Coulomb crystal mass spectrometry in a digital ion trap

TL;DR

This paper introduces a mass spectrometry method using a digital ion trap to identify and quantify Coulomb-crystallized ions, enabling detailed analysis of multi-component ion crystals and their reactions.

Contribution

The study presents a novel digital radiofrequency trapping technique allowing efficient ion ejection and mass analysis of Coulomb crystals, improving detection and applicability for complex ion systems.

Findings

High detection efficiency for Ca+ and CaF+ ions.

Linear relationship between ion number and TOF peak.

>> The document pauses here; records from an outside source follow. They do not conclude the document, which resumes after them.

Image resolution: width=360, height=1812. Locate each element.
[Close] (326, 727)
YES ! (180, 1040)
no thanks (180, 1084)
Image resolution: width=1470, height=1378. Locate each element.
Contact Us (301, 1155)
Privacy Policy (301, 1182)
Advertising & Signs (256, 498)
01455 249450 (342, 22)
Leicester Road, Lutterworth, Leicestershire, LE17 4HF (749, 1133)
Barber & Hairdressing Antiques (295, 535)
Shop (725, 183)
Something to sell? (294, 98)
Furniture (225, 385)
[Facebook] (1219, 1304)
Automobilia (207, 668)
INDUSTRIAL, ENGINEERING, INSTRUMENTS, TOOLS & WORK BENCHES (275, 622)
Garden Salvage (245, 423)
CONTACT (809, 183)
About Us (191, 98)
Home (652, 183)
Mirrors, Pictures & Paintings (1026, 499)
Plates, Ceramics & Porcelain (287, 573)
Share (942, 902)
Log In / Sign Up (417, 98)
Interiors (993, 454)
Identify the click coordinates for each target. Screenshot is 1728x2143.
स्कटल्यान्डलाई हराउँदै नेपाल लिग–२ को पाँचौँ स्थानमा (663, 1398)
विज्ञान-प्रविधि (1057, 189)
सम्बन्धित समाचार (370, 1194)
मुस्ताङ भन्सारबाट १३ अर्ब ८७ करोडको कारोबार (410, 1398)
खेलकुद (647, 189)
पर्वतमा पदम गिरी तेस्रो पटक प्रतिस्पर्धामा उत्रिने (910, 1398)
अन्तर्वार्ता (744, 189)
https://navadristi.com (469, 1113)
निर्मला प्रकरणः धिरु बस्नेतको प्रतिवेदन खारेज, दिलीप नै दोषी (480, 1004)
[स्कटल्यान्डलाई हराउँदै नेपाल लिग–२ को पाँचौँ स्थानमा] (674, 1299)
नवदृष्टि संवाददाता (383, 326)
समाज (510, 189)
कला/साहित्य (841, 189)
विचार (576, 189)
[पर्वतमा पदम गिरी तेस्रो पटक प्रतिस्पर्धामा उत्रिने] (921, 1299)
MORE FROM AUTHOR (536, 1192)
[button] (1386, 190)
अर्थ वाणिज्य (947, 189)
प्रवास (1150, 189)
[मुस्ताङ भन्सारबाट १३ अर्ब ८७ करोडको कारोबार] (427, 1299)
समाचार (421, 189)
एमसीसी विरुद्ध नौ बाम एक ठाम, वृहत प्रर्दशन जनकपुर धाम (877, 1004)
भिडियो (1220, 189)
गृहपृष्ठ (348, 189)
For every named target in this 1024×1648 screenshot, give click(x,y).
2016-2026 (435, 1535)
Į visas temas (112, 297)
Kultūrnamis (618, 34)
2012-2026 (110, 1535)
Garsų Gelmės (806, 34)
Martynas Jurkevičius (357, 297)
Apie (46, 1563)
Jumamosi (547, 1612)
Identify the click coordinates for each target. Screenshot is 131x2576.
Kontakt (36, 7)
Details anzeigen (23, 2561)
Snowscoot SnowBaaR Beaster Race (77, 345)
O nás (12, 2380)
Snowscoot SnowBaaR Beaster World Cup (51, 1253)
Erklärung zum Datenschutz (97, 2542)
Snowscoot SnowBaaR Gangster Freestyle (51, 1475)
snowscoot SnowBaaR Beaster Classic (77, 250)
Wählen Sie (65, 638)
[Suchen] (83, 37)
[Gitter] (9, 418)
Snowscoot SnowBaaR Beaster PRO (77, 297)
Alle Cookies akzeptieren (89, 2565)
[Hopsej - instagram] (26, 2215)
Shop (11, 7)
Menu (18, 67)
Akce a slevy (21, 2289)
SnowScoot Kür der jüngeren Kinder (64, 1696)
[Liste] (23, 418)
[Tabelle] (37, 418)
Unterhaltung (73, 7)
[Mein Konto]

Applicable to diverse multi-component Coulomb crystals.

Abstract

We present a mass spectrometric technique for identifying the masses and relative abundances of Coulomb-crystallized ions held in a linear Paul trap. A digital radiofrequency waveform is employed to generate the trapping potential, as this can be cleanly switched off, and static dipolar fields subsequently applied to the trap electrodes for ion ejection. Excellent detection efficiency is demonstrated for Ca+ and CaF+ ions from bi-component Ca+/CaF+ Coulomb crystals prepared by reaction of Ca+ with CH3F. A quantitative linear relationship is observed between ion number and the corresponding integrated TOF peak, independent of the ionic species. The technique is applicable to a diverse range of multi-component Coulomb crystals - demonstrated here for Ca+/NH3+/NH4+ and Ca+/CaOH+/CaOD+ crystals - and will facilitate the measurement of ion-molecule reaction rates and branching ratios in complicated reaction systems.